# [Work request]
What is needed is a word-for-word copy of the records below.

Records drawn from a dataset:

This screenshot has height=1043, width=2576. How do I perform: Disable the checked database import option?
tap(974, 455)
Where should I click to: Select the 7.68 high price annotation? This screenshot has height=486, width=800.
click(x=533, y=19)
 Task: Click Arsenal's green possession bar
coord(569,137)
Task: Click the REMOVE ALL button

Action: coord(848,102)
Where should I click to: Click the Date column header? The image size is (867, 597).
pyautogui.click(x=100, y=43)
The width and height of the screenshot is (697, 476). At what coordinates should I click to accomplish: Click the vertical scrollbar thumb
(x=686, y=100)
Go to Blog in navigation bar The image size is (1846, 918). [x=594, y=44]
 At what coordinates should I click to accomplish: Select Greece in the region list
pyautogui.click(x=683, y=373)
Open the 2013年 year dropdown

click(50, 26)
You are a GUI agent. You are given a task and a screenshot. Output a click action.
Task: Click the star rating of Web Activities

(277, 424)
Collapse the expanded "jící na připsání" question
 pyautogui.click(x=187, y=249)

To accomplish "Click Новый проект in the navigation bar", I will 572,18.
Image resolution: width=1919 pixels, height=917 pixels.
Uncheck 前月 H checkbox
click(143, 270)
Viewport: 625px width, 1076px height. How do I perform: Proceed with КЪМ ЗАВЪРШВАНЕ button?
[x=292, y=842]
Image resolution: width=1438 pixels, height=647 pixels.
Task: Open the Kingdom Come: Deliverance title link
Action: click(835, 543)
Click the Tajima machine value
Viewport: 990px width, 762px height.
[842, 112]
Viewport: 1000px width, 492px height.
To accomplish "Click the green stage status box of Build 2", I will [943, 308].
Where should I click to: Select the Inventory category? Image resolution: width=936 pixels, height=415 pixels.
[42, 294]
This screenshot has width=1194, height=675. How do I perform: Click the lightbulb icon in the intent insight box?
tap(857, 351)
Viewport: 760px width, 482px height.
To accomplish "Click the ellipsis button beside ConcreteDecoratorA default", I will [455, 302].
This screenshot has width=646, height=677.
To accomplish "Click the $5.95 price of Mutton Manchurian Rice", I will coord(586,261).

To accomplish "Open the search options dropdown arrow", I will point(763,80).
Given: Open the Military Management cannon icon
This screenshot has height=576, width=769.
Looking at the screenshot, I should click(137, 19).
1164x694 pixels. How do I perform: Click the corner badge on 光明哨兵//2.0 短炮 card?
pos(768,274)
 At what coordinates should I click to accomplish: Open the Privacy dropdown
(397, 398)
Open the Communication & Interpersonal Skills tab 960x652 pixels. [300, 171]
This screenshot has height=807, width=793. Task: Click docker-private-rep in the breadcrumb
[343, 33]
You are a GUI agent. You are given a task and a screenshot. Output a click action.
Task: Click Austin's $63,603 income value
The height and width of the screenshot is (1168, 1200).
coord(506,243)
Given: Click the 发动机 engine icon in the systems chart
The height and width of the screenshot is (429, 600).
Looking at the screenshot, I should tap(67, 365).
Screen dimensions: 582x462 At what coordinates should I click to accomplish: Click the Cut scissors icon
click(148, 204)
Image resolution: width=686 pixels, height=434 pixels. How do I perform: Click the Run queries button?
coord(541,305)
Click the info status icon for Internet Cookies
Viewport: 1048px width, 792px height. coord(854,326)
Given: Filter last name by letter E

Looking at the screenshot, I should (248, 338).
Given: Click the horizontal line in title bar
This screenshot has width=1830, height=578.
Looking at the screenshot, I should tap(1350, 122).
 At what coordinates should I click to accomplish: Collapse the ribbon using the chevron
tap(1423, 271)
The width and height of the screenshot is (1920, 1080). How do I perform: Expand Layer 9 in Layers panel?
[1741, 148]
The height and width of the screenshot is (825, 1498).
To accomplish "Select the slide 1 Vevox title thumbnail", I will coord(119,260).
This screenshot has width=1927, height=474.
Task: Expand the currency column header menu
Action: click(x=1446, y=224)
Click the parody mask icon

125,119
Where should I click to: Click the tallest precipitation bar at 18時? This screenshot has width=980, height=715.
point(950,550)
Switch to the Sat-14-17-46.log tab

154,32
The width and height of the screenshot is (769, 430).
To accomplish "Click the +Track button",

# [Answer area]
This screenshot has height=1043, width=2576. How do I perform: Disable the checked database import option?
tap(974, 455)
Where should I click to: Select the 7.68 high price annotation? This screenshot has height=486, width=800.
click(x=533, y=19)
 Task: Click Arsenal's green possession bar
coord(569,137)
Task: Click the REMOVE ALL button

Action: coord(848,102)
Where should I click to: Click the Date column header? The image size is (867, 597).
pyautogui.click(x=100, y=43)
The width and height of the screenshot is (697, 476). At what coordinates should I click to accomplish: Click the vertical scrollbar thumb
(x=686, y=100)
Go to Blog in navigation bar The image size is (1846, 918). [x=594, y=44]
 At what coordinates should I click to accomplish: Select Greece in the region list
pyautogui.click(x=683, y=373)
Open the 2013年 year dropdown

click(50, 26)
You are a GUI agent. You are given a task and a screenshot. Output a click action.
Task: Click the star rating of Web Activities

(277, 424)
Collapse the expanded "jící na připsání" question
 pyautogui.click(x=187, y=249)

To accomplish "Click Новый проект in the navigation bar", I will 572,18.
Image resolution: width=1919 pixels, height=917 pixels.
Uncheck 前月 H checkbox
click(143, 270)
Viewport: 625px width, 1076px height. How do I perform: Proceed with КЪМ ЗАВЪРШВАНЕ button?
[x=292, y=842]
Image resolution: width=1438 pixels, height=647 pixels.
Task: Open the Kingdom Come: Deliverance title link
Action: click(835, 543)
Click the Tajima machine value
Viewport: 990px width, 762px height.
[842, 112]
Viewport: 1000px width, 492px height.
To accomplish "Click the green stage status box of Build 2", I will [943, 308].
Where should I click to: Select the Inventory category? Image resolution: width=936 pixels, height=415 pixels.
[42, 294]
This screenshot has width=1194, height=675. How do I perform: Click the lightbulb icon in the intent insight box?
tap(857, 351)
Viewport: 760px width, 482px height.
To accomplish "Click the ellipsis button beside ConcreteDecoratorA default", I will [455, 302].
This screenshot has width=646, height=677.
To accomplish "Click the $5.95 price of Mutton Manchurian Rice", I will coord(586,261).

To accomplish "Open the search options dropdown arrow", I will point(763,80).
Given: Open the Military Management cannon icon
This screenshot has height=576, width=769.
Looking at the screenshot, I should click(137, 19).
1164x694 pixels. How do I perform: Click the corner badge on 光明哨兵//2.0 短炮 card?
pos(768,274)
 At what coordinates should I click to accomplish: Open the Privacy dropdown
(397, 398)
Open the Communication & Interpersonal Skills tab 960x652 pixels. [300, 171]
This screenshot has height=807, width=793. Task: Click docker-private-rep in the breadcrumb
[343, 33]
You are a GUI agent. You are given a task and a screenshot. Output a click action.
Task: Click Austin's $63,603 income value
The height and width of the screenshot is (1168, 1200).
coord(506,243)
Given: Click the 发动机 engine icon in the systems chart
The height and width of the screenshot is (429, 600).
Looking at the screenshot, I should tap(67, 365).
Screen dimensions: 582x462 At what coordinates should I click to accomplish: Click the Cut scissors icon
click(148, 204)
Image resolution: width=686 pixels, height=434 pixels. How do I perform: Click the Run queries button?
coord(541,305)
Click the info status icon for Internet Cookies
Viewport: 1048px width, 792px height. coord(854,326)
Given: Filter last name by letter E

Looking at the screenshot, I should (248, 338).
Given: Click the horizontal line in title bar
This screenshot has width=1830, height=578.
Looking at the screenshot, I should tap(1350, 122).
 At what coordinates should I click to accomplish: Collapse the ribbon using the chevron
tap(1423, 271)
The width and height of the screenshot is (1920, 1080). How do I perform: Expand Layer 9 in Layers panel?
[1741, 148]
The height and width of the screenshot is (825, 1498).
To accomplish "Select the slide 1 Vevox title thumbnail", I will coord(119,260).
This screenshot has width=1927, height=474.
Task: Expand the currency column header menu
Action: click(x=1446, y=224)
Click the parody mask icon

125,119
Where should I click to: Click the tallest precipitation bar at 18時? This screenshot has width=980, height=715.
point(950,550)
Switch to the Sat-14-17-46.log tab

154,32
The width and height of the screenshot is (769, 430).
To accomplish "Click the +Track button",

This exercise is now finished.